It looks like the Russia probe might be wrapping up soon. Special Counsel Robert Mueller is expected to release his findings on the more important aspects of the investigation after the midterm elections.
While Mueller plans to make a report on some of the core factors of the investigation, his team is still pursuing other areas as well. But the timing of the expected release might indicate the nature of his results. If he had anything to show against Trump, it seems unlikely he would sit on it until after the midterms.
Mueller’s Report Expected
U.S. officials informed Bloomberg that the special counsel appears to have come to conclusions regarding two key components of the Russia investigation: If President Trump’s 2016 campaign colluded with the Russian government to influence the results of the election, and whether or not he obstructed justice. While the findings will be released soon, it’s unclear how long it will take to reach the general public.
According to regulations placed on the investigation, the special counsel is only allowed to report to Deputy Attorney General Rod Rosenstein, who will decide which information to pass along to Congress and what will be released to the public.
What of the Timing?
Appears to be blatant anti-Trumpism.
Appears to be blatant anti-Trumpism.
The fact that the report won’t be made before the November midterm elections is interesting. The Russiagate investigation has been fraught with evidence of bias against the president on the part of some FBI personnel involved in the probe. Indeed, the basis of the investigation itself appears to be blatant anti-Trumpism.

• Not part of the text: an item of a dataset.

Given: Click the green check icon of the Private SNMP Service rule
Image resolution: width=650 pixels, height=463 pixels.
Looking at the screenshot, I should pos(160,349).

We can’t say with 100% certainty that Mueller is motivated by politics, but the fact that the special counsel is waiting until after the midterms to finish his report could indicate that there was no evidence of wrongdoing. If the probe uncovered compelling evidence that there was collusion between the Trump campaign and the Kremlin, he would likely have made sure it became public knowledge before the election. After all, releasing evidence of Trump’s guilt before the midterms could guarantee a blue wave, while reporting that no crimes occurred would bolster the Republican vote.
Of course, the timing is not a guarantee that the investigation failed to reveal any misdeeds. Department of Justice guidelines suggest that prosecutors should avoid taking any actions close to an election that could influence the result. It is possible that Mueller is just playing by the rules. And regardless of the special counsel’s findings, the investigation isn’t quite over – though it is expected to wind down around the end of the year.
The Probe Isn’t Over Yet
Key members of Trump’s campaign have entered into plea agreements with the special counsel and the Bureau. Michael Flynn pled guilty to lying to the FBI and has been cooperating with federal authorities. Trump’s former campaign manager, Paul Manafort, also negotiated a plea agreement and is participating in interviews with law enforcement.
The type of information Manafort is sharing is not yet known. But it is possible that the former campaign manager could be answering questions related to whether they shifted the GOP’s stance on Ukraine as part of an agreement with the Kremlin. He may also be filling them in on the Trump Tower meeting between Donald Trump Jr. and Russian lawyer Natalia Veselnitskaya.
It is possible that he may have provided the Bureau with information that could harm the president, but it seems more likely that Mueller is seeking his help to identify other individuals who may have committed crimes.
Leftist Will Attack Either Way
While the investigation might not have turned up a smoking gun, it is likely that when he releases the results, the left and their allies in the legacy media will still use the information to attack the president. For them, it is not about whether Trump engaged in any wrongdoing. It’s about whether they can use Mueller’s findings to further their agenda. Either way, it appears the United States will soon find out what happened during the 2016 election.